This Django app aims to integrate Lazona's Woocommerce site to other services. So far, Koiki's API, its delivery and distribution provider and the CRM, Sugar CRM.

This is implemented using Django and Celery with Webhooks and API calls.

Requirements

Setup

You have two options to work on the project: to run the docker containers or to run the project manually.

Run Docker

You can have the project up & running locally just with a command: docker-compose up.

You need to have an .env file created. Check the .env.example to see the required variables and their purpose. Run:

cp .env.example .env

Edit the variables on .env adding the actual data.

Run manually

Python

First, install the Python versions listed above.
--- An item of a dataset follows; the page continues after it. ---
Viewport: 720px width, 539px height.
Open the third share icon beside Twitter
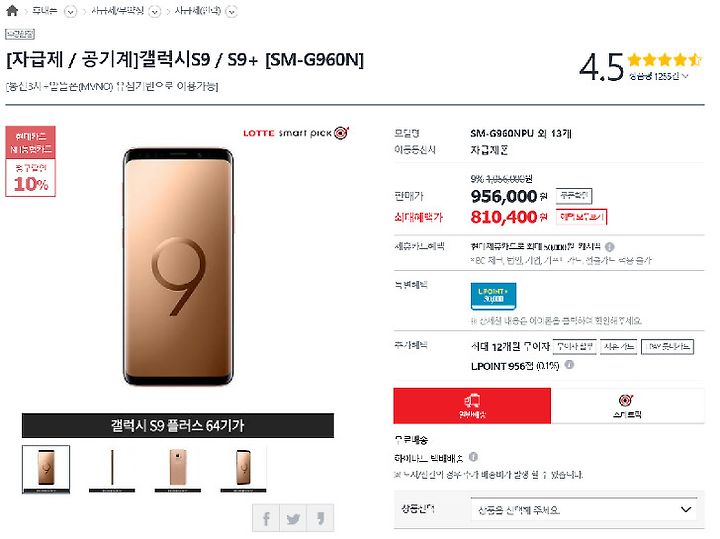[x=320, y=519]
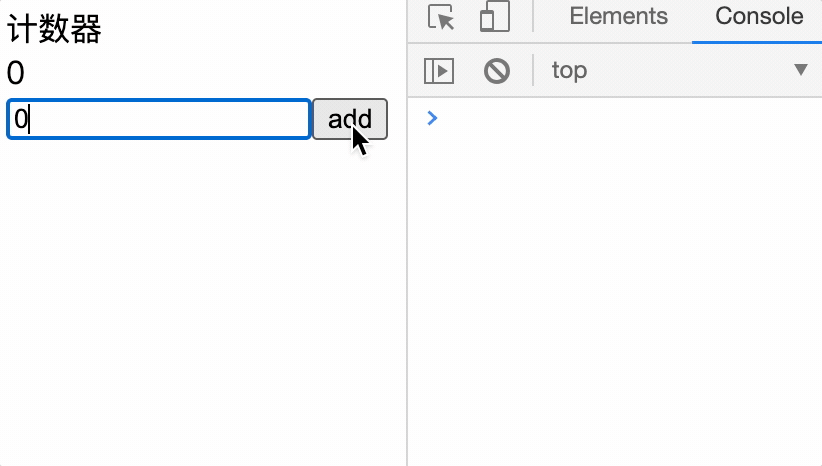Expand the context dropdown arrow beside top

800,70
We strongly recommend pyenv with its pyenv-virtualenv plugin.

Database

We need to create lazona_connector database on PostgreSQL. Login to PostgreSQL using psql and create it.

CREATE DATABASE lazona_connector;

The app relies on PostgreSQL peer authentication to work with a simple database configuration. To enable that add a new entry to the bottom of your pg_hba.conf, which you'll find at /etc/postgresql/<postgresql_version>/main/pg_hba.conf, as follows.
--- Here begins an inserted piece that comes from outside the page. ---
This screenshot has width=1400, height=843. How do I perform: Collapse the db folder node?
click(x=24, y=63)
# TYPE  DATABASE          USER            ADDRESS                 METHOD
local   lazona_connector  <your_user>                             peer

Where <your_user> is your current user's name.

Redis

We use Celery with Redis as broker. The quickest way to set it up locally is:

$ docker run -p 6379:6379 redis

Alternatively, you can install the appropriate Redis package for your OS.

Direnv

We keep required config environment variables in .envrc which is managed by direnv. Any time you modify that file, you'll need to run direnv allow. You'll see an error message telling you so when cd-ing into the project's directory.
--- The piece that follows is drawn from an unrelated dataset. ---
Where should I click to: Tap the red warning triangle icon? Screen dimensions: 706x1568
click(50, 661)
You need to have an .envrc file created. Check the .envrc.example to see the required variables and their purpose. Run:

cp .envrc.example .envrc

Edit the variables on .envrc adding the actual data.

Django

Create a superuser to authenticate Woocommerce's webhook requests:

python manage.py createsuperuser --username woocommerce --email woocommerce@example.com

Once all previous points are setup run migrations to create the necessary tables on django

python manage.py migrate

Afterwards collect all static files by running:

python manage.py collectstatic

Code style validation

Before pushing changes in the repo please run the following code style validation command:

flake8 . --count --show-source --statistics

If it fails, you'll have to adapt your python code to pass the validation.

Usage

Authentication

The API we expose for Woocommerce to send its webhook uses a signature mechanism. The signature is verified using our custom SignatureValidaton.

Sending a request to the connector

We'll need to configure our woocommerce instance to send requests to the connector.

First of all, define the webhook on WooCommerce / Ajustes / Avanzado / Webhooks

Afterwards, depending on the webhook defined, actions applied to Woocommerce orders will turn into API requests to the connector.

Expose my local instance of the connector for testing

For developing purposes we'll use a staging Woocomerce version to create the request and we'll send them to our local instance. To do this we expose our localhost:8000 using ngrok.